### Given instruction
Copy exactly the lines of the data below, starting at the line that contains "600x573 pixels. Task: Click" and continuing through the end of the data.

### Interface element records
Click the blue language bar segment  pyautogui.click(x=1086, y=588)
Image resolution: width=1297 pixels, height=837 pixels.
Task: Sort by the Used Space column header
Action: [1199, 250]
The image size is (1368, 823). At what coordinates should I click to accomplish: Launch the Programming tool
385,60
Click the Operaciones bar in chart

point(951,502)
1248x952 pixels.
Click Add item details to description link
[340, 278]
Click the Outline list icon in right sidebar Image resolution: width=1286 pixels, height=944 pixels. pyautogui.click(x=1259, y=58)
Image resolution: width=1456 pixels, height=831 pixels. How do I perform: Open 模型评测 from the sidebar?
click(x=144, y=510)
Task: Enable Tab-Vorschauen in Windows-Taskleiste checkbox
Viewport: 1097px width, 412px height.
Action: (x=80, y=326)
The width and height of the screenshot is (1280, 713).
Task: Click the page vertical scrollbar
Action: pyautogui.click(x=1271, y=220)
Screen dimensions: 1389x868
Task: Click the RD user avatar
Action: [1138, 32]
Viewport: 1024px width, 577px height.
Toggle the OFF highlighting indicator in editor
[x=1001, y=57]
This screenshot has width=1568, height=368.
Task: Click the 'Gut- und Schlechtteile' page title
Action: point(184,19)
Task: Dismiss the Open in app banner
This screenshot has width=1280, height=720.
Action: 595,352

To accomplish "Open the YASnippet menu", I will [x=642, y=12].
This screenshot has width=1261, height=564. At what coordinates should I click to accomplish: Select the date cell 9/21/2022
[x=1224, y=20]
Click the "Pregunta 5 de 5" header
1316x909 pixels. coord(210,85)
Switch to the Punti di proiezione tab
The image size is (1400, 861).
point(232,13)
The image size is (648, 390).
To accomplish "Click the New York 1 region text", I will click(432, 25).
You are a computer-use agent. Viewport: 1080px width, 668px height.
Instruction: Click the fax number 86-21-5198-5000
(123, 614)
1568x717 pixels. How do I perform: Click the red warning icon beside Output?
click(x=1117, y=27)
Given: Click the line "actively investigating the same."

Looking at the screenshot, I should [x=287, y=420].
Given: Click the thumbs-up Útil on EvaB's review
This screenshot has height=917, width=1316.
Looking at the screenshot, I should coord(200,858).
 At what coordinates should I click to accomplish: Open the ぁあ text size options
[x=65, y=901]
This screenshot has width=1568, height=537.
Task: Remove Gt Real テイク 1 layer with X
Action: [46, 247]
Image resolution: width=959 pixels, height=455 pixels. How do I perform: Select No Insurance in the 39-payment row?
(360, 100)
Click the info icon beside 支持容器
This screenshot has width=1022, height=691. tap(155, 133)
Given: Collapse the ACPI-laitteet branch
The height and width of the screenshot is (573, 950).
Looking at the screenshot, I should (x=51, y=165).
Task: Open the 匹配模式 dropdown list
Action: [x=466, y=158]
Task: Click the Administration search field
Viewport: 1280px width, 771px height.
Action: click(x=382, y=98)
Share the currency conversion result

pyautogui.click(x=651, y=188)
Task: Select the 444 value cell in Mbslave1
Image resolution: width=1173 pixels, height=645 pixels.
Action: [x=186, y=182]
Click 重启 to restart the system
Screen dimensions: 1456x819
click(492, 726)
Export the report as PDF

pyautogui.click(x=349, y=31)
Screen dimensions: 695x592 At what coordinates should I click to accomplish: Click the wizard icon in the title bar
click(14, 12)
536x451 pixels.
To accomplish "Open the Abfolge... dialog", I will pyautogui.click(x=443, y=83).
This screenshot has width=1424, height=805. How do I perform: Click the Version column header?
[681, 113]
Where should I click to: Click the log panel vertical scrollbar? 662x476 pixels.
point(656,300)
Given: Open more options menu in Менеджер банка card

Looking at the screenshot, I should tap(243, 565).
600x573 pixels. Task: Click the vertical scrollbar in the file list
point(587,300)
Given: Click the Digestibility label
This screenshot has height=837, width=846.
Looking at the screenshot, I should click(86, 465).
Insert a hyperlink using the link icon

### Expected answer
600x573 pixels. Task: Click the vertical scrollbar in the file list
point(587,300)
Given: Click the Digestibility label
This screenshot has height=837, width=846.
Looking at the screenshot, I should click(86, 465).
Insert a hyperlink using the link icon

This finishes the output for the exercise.